I don’t understand why people make a point about energy consumption as it would be something bad.
"the Earth has only one mechanism for releasing heat to space, and that’s via (infrared) radiation. We understand the phenomenon perfectly well, and can predict the surface temperature of the planet as a function of how much energy the human race produces. The upshot is that at a 2.3% growth rate, we would reach boiling temperature in about 400 years. And this statement is independent of technology. Even if we don’t have a name for the energy source yet, as long as it obeys thermodynamics, we cook ourselves with perpetual energy increase."
Obviously we need to use a way to not harm and destroy our environment more but we are on a good way on that. But technically we need much much more energy.
We do things fast and expensive that could be done slow but cheap.
The problem is we are running out of time.
If you want more energy you first build clean energy sources then you can pump up consumption not the other way around.
It’s usually the other way around. If we would do things only if the resources are there in the first place we wouldn’t the progress we have.
We built computers to be used by humans and humans overwhelmingly operate computers with GUIs. So if you want a machine that can potentially operate computers as well as humans then you're going to have to stick to GUIs.
It's the same reason we're trying to build general purpose robots in a human form factor.
The fact that a car is about as wide as a two horse drawn carriage is also no coincidence. You can't ignore existing infrastructure.

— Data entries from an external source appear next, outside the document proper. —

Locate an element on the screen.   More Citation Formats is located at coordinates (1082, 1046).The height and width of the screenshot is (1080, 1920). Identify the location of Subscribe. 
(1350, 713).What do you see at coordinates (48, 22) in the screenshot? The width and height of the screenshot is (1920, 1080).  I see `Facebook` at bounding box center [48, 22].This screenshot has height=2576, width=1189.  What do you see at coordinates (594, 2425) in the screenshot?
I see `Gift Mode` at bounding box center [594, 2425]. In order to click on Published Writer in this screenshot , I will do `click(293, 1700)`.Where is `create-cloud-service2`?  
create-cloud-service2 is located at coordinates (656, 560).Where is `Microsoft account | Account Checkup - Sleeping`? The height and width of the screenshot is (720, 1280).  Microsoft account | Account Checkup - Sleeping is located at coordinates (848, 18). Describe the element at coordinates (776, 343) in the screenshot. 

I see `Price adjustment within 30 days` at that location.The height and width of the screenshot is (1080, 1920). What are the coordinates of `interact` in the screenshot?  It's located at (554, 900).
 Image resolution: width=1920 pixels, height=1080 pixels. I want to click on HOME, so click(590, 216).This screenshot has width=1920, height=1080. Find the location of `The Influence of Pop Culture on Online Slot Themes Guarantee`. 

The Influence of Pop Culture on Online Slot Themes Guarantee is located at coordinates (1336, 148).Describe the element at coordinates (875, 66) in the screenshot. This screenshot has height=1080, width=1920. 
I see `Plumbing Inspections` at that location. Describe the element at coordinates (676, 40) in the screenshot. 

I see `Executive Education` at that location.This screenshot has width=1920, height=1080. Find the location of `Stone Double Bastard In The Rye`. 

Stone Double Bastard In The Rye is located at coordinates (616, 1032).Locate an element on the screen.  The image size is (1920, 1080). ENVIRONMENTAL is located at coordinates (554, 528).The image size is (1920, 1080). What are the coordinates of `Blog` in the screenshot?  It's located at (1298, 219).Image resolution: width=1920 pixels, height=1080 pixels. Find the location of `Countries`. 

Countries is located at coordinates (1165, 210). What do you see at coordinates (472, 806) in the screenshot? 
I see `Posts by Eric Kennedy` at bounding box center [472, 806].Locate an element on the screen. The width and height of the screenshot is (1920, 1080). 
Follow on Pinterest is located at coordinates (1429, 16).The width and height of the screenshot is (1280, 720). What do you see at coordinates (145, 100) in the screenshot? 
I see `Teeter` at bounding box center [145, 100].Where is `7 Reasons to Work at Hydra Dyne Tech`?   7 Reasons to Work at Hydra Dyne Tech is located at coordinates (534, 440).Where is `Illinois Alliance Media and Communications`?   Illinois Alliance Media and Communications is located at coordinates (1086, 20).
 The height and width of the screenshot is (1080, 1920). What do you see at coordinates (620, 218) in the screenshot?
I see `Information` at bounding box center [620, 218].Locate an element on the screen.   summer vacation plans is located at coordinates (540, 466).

(1) Automated testing of apps that use traditional UIs, and
(2) Automating legacy apps that it is not practical or cost effective to update.
You don't and that's fine but certainly many people are interested in such a thing.
>maybe I’m missing the point of this but I just can’t imagine a usecase where this is a good solution.
If it could operate computers robustly and reliabily then why wouldn't you ? Not everything someone does on a computer is a task they wouldn't like to automate away but can't with current technology.
>For everything browser based, the burden of making an API is probably relatively small
It's definitely not less effort than stricking to a GUI
>and if the page is simple enough, you could maybe even get away with training the AI on the page HTML and generating a response to send.
Sure in special circumstances, it may be a good idea to use something else.
>And for everything that’s not browser-based, I would either want the AI embedded in the software (image editors, IDEs…) or not there are all.
AI embedded in software and AI operating the computer itself are entirely different things. The former is not necessarily a substitute for the latter.
Having access to SORA is not at all the same thing as AI that can expertly operate Blender. And right now at least, studios would actually much prefer the latter.
Even if they were equivalent (they're not), then you wouldn't be able to operate most applications without developers explicitly supporting and maintaining it first. That's infeasible.
But there's tons of applications that are locked behind a website or deckstop GUI with no API that are accessible via vision.